- Exercise
Lay out the records as a Markdown table with columns No. and Line, starting at the first line and stopping after the line that contains "pyautogui.click(x=153, y=398)". Number each row and leave out blank lines.

• • •

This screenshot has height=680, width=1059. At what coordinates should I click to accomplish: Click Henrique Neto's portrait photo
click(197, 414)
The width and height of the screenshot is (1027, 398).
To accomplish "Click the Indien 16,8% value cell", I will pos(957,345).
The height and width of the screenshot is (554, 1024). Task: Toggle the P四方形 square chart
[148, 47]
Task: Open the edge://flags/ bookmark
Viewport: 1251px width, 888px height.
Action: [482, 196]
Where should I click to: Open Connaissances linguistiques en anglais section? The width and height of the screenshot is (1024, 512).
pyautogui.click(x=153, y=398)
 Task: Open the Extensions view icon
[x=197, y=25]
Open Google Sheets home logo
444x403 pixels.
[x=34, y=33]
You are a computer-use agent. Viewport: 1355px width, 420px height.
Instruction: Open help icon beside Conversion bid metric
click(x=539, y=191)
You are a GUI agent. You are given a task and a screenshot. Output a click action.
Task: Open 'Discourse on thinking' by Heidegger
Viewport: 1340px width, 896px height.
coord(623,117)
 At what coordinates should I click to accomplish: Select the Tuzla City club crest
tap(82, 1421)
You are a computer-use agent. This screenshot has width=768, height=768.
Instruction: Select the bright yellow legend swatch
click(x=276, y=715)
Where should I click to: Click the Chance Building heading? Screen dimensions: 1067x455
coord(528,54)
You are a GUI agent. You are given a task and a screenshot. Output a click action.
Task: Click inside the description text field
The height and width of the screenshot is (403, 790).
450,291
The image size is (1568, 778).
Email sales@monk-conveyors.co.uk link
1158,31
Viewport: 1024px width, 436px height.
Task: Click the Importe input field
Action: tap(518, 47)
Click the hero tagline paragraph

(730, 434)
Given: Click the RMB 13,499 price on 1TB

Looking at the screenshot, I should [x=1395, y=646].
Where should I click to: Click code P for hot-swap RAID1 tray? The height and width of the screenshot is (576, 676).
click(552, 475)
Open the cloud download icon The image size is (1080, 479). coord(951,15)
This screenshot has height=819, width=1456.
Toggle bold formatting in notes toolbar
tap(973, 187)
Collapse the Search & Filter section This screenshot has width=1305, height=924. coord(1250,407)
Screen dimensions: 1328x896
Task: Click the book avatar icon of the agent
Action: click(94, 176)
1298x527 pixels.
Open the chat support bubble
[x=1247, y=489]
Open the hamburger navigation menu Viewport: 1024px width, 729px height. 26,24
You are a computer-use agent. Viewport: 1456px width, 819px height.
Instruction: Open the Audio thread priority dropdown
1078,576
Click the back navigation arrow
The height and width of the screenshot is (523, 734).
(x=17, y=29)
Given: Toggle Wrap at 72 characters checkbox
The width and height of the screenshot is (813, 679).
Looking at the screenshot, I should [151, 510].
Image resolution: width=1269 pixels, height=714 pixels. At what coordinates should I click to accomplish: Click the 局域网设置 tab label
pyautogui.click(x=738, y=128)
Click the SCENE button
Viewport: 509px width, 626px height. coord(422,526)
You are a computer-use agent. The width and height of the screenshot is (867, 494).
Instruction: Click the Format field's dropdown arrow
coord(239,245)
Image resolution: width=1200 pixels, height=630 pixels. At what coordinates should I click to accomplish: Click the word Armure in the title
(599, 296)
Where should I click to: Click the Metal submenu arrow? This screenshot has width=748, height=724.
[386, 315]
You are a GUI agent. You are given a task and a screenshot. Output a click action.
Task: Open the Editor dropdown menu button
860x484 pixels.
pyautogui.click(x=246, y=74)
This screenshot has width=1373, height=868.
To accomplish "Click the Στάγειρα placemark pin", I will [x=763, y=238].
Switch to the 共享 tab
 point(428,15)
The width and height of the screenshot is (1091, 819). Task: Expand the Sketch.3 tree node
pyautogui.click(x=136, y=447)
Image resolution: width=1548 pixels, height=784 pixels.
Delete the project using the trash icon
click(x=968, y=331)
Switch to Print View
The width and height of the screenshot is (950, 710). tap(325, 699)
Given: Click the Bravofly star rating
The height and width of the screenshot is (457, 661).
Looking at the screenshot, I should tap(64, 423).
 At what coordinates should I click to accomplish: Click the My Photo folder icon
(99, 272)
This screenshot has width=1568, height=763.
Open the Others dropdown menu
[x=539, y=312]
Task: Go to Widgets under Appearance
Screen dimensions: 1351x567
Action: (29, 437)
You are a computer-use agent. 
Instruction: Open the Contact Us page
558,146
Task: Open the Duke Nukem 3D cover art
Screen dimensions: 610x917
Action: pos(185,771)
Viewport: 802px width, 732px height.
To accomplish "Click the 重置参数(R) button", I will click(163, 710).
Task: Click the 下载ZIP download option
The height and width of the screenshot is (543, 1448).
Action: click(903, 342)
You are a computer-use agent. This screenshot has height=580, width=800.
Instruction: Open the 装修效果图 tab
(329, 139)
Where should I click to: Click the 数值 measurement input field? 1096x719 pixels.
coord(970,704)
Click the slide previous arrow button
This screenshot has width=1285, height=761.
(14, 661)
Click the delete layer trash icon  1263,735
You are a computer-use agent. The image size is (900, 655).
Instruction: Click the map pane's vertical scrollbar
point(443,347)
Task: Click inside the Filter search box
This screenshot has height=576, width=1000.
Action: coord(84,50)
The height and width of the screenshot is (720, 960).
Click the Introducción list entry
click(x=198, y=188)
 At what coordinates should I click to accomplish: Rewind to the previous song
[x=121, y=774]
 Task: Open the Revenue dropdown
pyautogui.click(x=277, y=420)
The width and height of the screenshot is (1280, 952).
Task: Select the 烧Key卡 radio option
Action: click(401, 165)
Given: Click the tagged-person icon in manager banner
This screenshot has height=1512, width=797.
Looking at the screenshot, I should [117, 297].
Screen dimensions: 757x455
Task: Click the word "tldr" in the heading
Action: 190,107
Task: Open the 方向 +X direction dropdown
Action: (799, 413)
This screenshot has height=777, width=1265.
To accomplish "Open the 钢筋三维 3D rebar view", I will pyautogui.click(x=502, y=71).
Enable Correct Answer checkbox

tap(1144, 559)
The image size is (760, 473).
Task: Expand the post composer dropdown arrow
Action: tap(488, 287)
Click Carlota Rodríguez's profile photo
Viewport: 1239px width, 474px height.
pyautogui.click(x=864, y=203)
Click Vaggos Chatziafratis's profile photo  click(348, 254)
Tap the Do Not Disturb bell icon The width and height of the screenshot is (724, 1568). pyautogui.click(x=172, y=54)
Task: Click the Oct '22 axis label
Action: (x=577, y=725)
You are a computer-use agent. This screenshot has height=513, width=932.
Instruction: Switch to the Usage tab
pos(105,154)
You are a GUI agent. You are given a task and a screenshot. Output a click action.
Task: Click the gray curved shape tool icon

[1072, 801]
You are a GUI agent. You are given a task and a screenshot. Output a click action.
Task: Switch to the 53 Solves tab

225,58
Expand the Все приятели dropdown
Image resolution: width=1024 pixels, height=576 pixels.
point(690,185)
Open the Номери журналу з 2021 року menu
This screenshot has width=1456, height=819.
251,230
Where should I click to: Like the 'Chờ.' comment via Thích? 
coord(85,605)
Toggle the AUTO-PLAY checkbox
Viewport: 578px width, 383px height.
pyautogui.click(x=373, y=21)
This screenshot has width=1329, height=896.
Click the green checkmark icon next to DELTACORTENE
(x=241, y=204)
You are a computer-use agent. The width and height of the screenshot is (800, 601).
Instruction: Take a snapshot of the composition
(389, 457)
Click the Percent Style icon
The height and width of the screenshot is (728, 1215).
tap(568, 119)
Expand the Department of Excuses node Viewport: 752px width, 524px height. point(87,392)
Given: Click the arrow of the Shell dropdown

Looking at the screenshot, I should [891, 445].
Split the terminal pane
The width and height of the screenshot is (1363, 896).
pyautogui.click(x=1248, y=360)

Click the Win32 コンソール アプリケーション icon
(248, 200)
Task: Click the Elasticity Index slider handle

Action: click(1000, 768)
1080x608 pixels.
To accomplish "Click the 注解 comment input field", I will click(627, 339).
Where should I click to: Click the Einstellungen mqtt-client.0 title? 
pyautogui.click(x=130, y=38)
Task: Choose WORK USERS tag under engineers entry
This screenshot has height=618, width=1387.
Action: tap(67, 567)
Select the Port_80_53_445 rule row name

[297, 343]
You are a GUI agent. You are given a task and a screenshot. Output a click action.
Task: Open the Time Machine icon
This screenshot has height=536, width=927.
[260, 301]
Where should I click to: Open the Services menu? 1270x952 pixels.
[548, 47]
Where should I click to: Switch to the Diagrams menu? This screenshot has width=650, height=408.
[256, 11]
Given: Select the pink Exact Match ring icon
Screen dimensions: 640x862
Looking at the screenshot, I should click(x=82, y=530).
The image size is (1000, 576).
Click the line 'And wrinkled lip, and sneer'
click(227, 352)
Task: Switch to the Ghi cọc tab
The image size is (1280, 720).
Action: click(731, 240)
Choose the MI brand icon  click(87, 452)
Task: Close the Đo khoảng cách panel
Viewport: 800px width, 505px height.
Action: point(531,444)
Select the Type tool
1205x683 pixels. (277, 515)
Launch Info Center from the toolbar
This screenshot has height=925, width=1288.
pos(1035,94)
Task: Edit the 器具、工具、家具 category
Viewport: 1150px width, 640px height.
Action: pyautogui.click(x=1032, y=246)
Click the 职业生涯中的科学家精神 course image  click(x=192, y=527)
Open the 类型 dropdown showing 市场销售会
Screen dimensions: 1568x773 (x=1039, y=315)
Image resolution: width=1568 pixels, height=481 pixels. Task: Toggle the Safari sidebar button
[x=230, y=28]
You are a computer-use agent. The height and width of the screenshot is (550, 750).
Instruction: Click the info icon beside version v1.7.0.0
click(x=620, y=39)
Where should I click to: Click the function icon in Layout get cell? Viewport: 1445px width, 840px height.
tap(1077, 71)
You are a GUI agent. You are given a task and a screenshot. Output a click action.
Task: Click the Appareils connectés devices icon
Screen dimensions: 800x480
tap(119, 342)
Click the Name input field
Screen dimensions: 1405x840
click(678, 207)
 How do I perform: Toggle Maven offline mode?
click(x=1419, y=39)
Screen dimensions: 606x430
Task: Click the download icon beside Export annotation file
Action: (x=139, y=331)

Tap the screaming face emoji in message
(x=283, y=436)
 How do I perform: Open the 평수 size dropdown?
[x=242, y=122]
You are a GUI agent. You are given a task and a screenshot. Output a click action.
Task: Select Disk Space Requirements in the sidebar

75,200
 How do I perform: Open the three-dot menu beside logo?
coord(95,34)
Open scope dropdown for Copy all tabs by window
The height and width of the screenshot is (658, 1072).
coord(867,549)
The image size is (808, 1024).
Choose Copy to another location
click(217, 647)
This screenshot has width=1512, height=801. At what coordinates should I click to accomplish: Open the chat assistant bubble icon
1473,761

• • •

- Full answer
| No. | Line |
|---|---|
| 1 | This screenshot has height=680, width=1059. At what coordinates should I click to accomplish: Click Henrique Neto's portrait photo |
| 2 | click(197, 414) |
| 3 | The width and height of the screenshot is (1027, 398). |
| 4 | To accomplish "Click the Indien 16,8% value cell", I will pos(957,345). |
| 5 | The height and width of the screenshot is (554, 1024). Task: Toggle the P四方形 square chart |
| 6 | [148, 47] |
| 7 | Task: Open the edge://flags/ bookmark |
| 8 | Viewport: 1251px width, 888px height. |
| 9 | Action: [482, 196] |
| 10 | Where should I click to: Open Connaissances linguistiques en anglais section? The width and height of the screenshot is (1024, 512). |
| 11 | pyautogui.click(x=153, y=398) |